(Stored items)

<<<<

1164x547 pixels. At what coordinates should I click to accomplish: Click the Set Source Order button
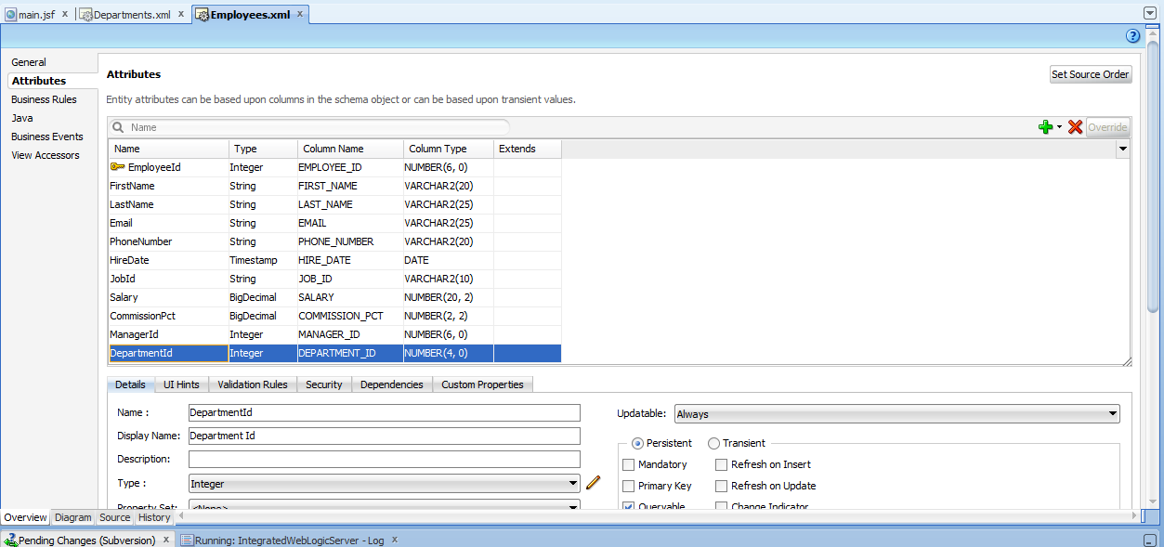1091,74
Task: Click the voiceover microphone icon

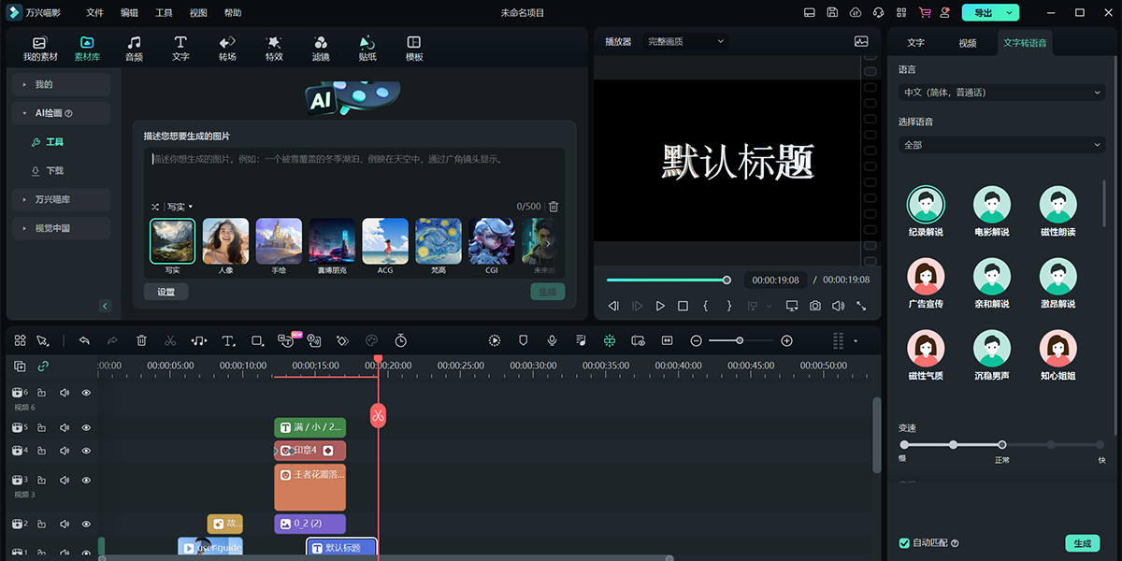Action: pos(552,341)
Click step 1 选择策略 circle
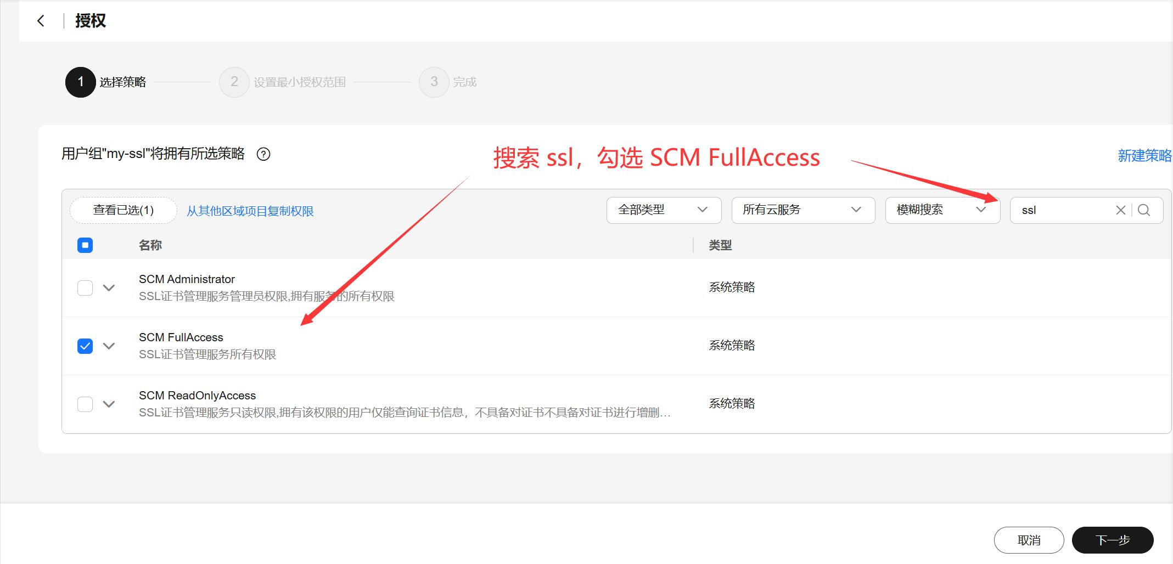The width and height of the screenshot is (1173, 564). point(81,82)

>>>>

Pictures should be left out when the records above are restated exactly.

1164x547 pixels. At what coordinates should I click to accomplish: Click the Set Source Order button
1091,74
Task: Click the voiceover microphone icon

Action: pos(552,341)
Click step 1 选择策略 circle
The width and height of the screenshot is (1173, 564). point(81,82)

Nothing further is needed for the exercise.